# very slow console in KVM, slowing boot time

## c00l.wave

I installed Gentoo into a KVM guest today. For some reason, graphics get very slow as soon as the framebuffer is activated (see my recording on YouTube). Direct rendering is disabled; vga=nofb, video=normal etc. do not have any effect, I always get a framebuffer even if I try to disable it through parameters. Support for Cirrus graphic cards has been compiled into the kernel. If I try to set a higher resolution with video=vesafb... it doesn't have any effect either. The framebuffer works fine with Ubuntu or the Gentoo minimal install ISO on the same VM, it's fast and supports higher resolutions. Any idea what kernel option I may have missed?

I have had slow framebuffers on every PC I ever installed Linux on but this VM's speed is ridiculous (20 seconds until the kernel itself is done scrolling and OpenRC finally gets started, scrolling at the same speed). The VM itself (if I log in via SSH) runs at normal speed, it's only the framebuffer console that is slow.

I copied the kernel config to Pastebin.com. It would be great if someone who knows the graphics modules better than me could have a quick look at this.

Thanks!

----------

## dman777

i have this same problem that i'm battling out. let you know if i find a solution.

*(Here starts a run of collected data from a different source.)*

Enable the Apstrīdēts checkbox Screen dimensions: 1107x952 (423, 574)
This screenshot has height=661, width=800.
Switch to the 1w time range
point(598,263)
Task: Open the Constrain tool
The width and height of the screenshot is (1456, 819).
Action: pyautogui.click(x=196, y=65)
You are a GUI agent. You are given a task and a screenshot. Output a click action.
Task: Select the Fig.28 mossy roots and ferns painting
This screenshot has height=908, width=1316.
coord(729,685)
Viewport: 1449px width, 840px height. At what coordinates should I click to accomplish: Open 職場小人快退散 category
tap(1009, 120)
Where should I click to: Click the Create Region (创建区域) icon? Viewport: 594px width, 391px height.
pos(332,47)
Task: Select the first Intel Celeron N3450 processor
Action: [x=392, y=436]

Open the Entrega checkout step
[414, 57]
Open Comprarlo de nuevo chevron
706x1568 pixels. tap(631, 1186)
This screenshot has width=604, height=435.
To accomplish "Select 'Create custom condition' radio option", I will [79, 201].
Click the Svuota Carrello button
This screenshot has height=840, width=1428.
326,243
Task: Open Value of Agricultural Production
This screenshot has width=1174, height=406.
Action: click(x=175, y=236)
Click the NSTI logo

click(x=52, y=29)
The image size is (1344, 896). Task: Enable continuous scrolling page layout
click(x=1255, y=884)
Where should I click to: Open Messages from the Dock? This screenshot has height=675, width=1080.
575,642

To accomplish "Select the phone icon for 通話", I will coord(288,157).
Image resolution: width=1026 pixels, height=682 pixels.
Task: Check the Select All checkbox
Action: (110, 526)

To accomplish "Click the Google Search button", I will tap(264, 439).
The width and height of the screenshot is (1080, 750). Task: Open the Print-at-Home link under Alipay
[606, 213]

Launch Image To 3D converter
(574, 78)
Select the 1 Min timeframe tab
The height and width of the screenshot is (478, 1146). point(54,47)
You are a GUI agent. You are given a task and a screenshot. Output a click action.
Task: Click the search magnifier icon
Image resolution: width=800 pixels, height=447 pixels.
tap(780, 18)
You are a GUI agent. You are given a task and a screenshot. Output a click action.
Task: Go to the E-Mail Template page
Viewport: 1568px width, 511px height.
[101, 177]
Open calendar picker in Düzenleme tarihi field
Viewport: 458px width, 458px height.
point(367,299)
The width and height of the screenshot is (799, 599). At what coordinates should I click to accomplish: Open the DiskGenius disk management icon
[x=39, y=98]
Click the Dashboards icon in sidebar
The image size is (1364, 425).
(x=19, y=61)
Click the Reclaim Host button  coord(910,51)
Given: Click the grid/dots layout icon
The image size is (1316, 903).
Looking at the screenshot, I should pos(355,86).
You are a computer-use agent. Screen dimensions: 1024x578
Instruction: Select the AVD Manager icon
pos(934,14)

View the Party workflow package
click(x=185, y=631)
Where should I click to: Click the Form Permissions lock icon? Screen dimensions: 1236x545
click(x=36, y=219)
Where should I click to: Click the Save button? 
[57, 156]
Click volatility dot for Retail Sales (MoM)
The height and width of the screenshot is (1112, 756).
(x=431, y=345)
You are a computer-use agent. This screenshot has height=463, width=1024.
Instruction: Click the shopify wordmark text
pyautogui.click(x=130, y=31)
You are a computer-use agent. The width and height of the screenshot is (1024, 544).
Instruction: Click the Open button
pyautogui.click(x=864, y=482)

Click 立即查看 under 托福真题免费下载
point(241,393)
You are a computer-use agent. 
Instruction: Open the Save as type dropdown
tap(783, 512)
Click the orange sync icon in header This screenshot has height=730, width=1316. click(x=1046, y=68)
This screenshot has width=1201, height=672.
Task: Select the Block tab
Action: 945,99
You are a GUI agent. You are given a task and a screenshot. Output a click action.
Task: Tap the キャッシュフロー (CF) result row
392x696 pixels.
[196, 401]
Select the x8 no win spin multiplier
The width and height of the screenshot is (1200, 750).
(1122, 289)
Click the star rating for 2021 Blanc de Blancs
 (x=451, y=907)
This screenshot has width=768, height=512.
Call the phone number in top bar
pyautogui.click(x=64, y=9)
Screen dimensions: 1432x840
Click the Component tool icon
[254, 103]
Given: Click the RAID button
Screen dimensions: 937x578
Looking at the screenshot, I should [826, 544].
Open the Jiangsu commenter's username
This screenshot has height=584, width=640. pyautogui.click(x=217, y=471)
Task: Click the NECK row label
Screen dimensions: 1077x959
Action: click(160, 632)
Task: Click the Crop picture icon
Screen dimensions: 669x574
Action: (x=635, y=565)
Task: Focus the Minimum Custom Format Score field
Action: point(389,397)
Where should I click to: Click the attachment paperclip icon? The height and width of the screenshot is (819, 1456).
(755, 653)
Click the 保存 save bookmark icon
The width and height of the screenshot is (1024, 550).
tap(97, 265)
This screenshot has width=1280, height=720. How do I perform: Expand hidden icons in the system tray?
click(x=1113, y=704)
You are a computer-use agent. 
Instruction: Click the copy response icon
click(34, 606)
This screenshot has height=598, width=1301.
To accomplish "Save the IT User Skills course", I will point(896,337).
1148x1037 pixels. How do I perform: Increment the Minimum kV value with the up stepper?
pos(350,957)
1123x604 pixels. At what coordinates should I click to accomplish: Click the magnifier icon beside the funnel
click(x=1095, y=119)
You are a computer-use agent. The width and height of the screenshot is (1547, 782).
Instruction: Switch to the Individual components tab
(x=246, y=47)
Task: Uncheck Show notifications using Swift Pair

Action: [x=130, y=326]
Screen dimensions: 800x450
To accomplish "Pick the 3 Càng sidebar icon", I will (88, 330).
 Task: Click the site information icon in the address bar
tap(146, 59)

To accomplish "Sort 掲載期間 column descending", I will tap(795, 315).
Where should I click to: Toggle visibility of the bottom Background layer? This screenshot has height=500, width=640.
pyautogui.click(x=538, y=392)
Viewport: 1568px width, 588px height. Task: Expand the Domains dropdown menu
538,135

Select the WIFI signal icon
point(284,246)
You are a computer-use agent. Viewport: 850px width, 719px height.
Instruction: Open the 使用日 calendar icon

EDIT: I turned off all framebuffer support in the kernel and recompiled and it fixed the lag. However, I have yet to find how to make the console window larger as the gentoo live dvd iso is.

----------

## jormartr

Maybe this is not what you want, but when you say :

 *c00l.wave wrote:*   

> I always get a framebuffer even if I try to disable it through parameters.

 

you mean you want to disable completely the video, and run qemu without output on the screen? Well, if it is, you want to use the -nographic option.

Hope it may help.

----------

## Ant P.

Use a spice client and the qxl video driver instead. It can run KDE with compositing fast enough so the console should work too.

----------

## dman777

what is a splice client? 

 it does not matter what video driver is enabled in the kernel...regardless Cirrus Logic will be used for VGA.

----------